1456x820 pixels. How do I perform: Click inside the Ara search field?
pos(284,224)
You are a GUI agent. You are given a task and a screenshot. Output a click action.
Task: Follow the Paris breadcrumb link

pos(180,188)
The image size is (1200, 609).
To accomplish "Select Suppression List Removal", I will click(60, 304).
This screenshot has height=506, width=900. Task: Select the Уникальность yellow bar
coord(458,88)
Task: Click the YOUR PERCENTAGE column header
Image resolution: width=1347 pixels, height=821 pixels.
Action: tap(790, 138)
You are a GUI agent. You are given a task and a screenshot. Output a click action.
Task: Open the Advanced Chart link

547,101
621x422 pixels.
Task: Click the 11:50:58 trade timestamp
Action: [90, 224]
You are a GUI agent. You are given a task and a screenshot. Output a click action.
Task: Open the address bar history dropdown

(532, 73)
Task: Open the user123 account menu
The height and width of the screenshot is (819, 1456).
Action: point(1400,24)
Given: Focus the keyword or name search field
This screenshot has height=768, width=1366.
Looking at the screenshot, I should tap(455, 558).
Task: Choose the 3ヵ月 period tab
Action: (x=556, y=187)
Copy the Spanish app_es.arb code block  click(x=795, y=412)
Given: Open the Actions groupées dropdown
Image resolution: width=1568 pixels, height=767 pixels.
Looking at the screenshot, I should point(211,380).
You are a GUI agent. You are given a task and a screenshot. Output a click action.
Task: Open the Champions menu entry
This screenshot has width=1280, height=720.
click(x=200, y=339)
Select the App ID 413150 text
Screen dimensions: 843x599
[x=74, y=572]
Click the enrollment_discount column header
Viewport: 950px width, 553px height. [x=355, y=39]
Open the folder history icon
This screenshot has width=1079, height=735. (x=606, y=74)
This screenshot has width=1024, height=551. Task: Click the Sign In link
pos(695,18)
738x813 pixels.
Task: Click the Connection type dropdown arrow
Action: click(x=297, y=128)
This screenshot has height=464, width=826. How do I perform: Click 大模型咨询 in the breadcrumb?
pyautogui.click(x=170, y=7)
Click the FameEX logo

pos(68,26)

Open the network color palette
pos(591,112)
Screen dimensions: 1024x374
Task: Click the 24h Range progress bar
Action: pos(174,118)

===============

TASK DETAILS
Transcribe the records above from the line holding "Task: Open the address bar history dropdown" down to the line holding "Given: Focus the keyword or name search field", inclusive, without adding anything.

RESPONSE BOX
Task: Open the address bar history dropdown

(532, 73)
Task: Open the user123 account menu
The height and width of the screenshot is (819, 1456).
Action: point(1400,24)
Given: Focus the keyword or name search field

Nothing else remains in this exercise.